Over the years shark fishermen regularly hauled in sharks from this very channel. The sea was rough, it was after all the monsoon season. Being a modest and understated narrator, Satish rated his swimming skills as "below par" and claimed that his snorkeling flippers gave him confidence. To keep warm during the more than two kilometre swim, he wore two shirts. Emoye rested frequently on Satish to catch his breath and together the two of them swam across the channel.

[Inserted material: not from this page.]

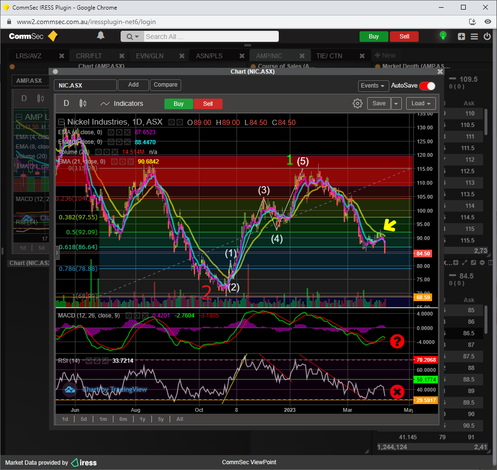Expand the Events dropdown
The image size is (497, 470).
click(373, 86)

A party of shark fishermen were camped on the beach in Interview when our intrepid swimmers landed. One of them remembered meeting Satish earlier and enquired, "Still loafing around? Still jobless?" He thought Satish was an ambergris-hunter. It was already dark when Satish and Emoye set out across the island to the forest camp. Half way, a bull elephant in musth trumpeted his warning from just 30 metres away and started to chase them. The two men ran for their lives. Later Satish would recount, "I had done some distance running in college but the penalty for losing was never as dire." Already exhausted from their long and arduous swim, they couldn't continue running and the elephant showed no signs of relenting. Remembering a Kenneth Anderson story, Satish threw his shirt down while continuing to run and was gratified to hear the pachyderm squealing with rage moments later. With the animal distracted, the men could finally stumble onwards to the forest camp. They made a pact - if the shirt was intact, it was Emoye's; if not, then Satish's. The next morning they found the shirt in three pieces completely smeared with muddy elephant footprints, while one bit had to be recovered from a tree. He later posted the pieces back to Brenda with a reassuring note.

Old Jungle Saying: Satish trusts people implicitly and they, in turn, don't let him down.

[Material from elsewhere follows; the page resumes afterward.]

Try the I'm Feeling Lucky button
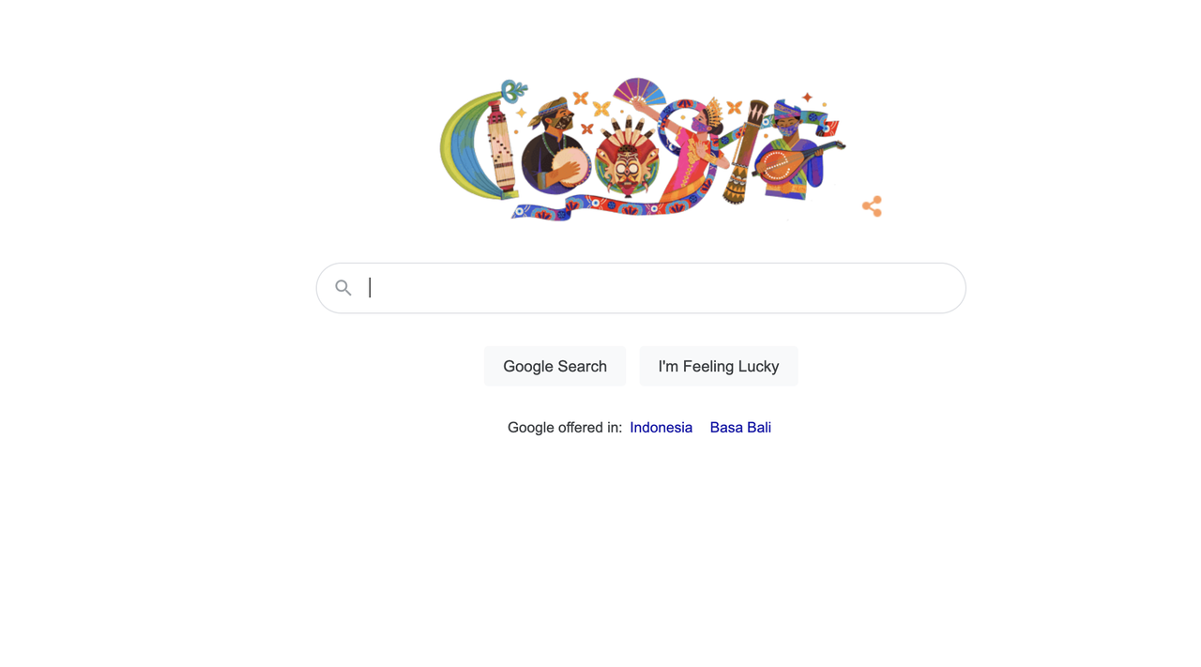The image size is (1201, 667). [719, 366]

In the mid 1980's WWF-Indonesia contracted Satish to study the huge, intensely exploited leatherback sea turtle rookeries on the beaches of the Vogelkopf, the western most peninsula of the island of New Guinea, in Irian Jaya. This was a logistically tough place to work. First of all, there was no access from the landward side and one couldn't even land a boat on the beach. This was why it had remained protected for so long. Then the people from neighbouring areas started taking tens of thousands of leatherback eggs. People swam ashore with jerry cans and sacks and floated the eggs back to boats.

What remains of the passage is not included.